## EXERCISE DESCRIPTION
From the records below, find each line with the string "Fire" and copy it.

***** RECORDS TO USE

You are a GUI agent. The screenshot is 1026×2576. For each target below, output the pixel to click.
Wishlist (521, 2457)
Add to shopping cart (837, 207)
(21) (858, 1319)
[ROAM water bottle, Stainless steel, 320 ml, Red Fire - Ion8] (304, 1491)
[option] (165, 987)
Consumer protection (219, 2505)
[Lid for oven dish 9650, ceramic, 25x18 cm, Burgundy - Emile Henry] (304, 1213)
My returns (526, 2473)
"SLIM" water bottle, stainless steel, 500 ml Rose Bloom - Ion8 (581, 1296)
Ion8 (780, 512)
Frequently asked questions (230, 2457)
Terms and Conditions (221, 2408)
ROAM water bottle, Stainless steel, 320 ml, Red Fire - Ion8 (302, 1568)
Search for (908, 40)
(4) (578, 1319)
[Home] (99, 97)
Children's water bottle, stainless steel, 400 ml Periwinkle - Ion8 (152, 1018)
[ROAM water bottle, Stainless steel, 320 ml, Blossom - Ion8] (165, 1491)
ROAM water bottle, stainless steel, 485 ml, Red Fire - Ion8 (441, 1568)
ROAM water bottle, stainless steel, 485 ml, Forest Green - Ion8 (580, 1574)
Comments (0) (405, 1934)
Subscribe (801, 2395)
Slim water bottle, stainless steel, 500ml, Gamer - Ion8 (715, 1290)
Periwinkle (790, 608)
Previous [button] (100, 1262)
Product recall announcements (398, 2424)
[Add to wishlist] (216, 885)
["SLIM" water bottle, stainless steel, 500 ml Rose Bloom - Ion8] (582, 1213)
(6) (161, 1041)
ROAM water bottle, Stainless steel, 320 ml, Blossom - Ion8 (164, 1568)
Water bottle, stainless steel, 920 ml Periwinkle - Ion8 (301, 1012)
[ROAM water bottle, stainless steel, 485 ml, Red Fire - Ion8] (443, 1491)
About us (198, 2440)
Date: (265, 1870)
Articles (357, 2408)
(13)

**********

## TASK RESPONSE
[ROAM water bottle, Stainless steel, 320 ml, Red Fire - Ion8] (304, 1491)
ROAM water bottle, Stainless steel, 320 ml, Red Fire - Ion8 (302, 1568)
ROAM water bottle, stainless steel, 485 ml, Red Fire - Ion8 (441, 1568)
[ROAM water bottle, stainless steel, 485 ml, Red Fire - Ion8] (443, 1491)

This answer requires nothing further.